Featured Hike: Twin Lakes (& Some Lessons About Wildfires)

Twin Lakes

With summer coming to a close, we will soon be wrapping up our series of featured hikes from our new hiking guide: Oregon’s Ancient Forests. But before we go, we have to share this lovely hike to Twin Lakes in the Umpqua National Forest. The Twin Lakes area offers a sampling of the best of the region: spectacular wildflower meadows, mountain views, and ancient forests recovering from a 2017 fire.

* [Recorded data]
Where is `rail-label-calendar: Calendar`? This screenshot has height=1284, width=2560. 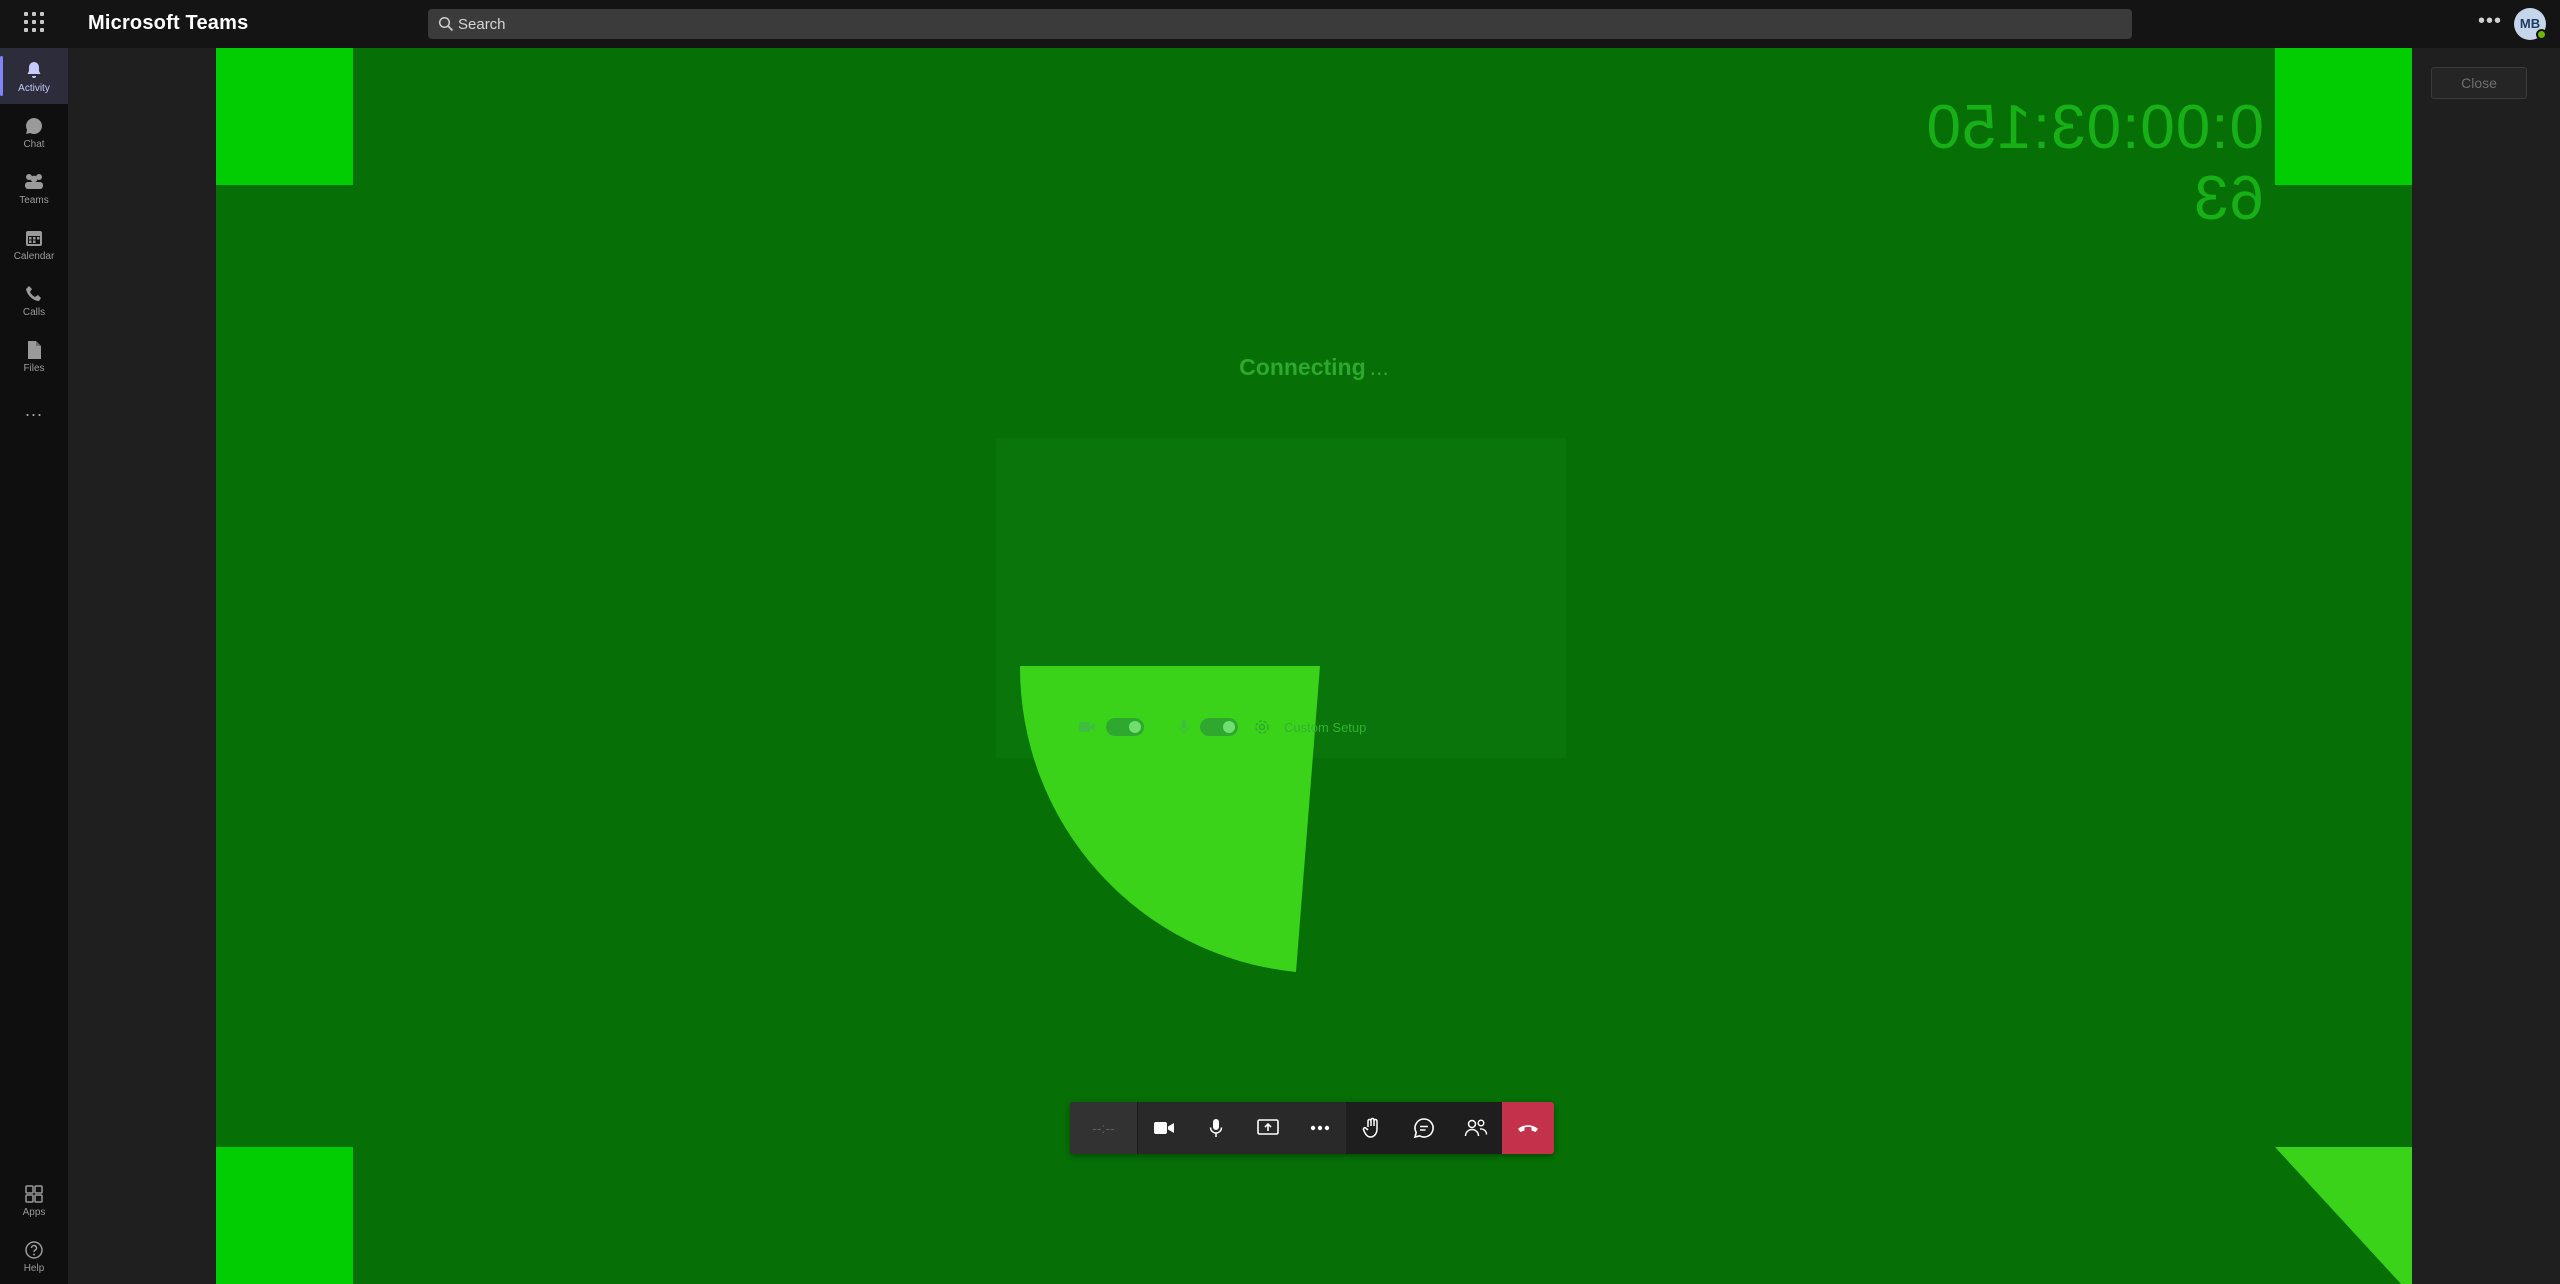 rail-label-calendar: Calendar is located at coordinates (34, 256).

* [Task goal] Continue the featured-hike piece about Twin Lakes, starting right after its last sentence.

* [Answer]
First, Some Background on Forest Fires:
On this hike you’ll see that although some of the forest near Twin Lakes burned, the place is not devastated. While fire disturbs Oregon’s forests, it also represents another way that nature renews itself and shapes our living landscapes. In fact, fire is a key process that impacts forest succession, structure, and biodiversity. Over time, different regions and forest types have evolved with different fire regimes, and so have individual tree species. For example, some species, like Ponderosa Pine, have evolved to be tolerant of fire and have thick bark that protects their cambium (the living layer of a tree just under the bark) from fire. And other trees that are killed in fire still work to rejuvenate the forest by becoming snags and down logs that stabilize and enrich the soil and provide much-needed habitat for species like woodpeckers.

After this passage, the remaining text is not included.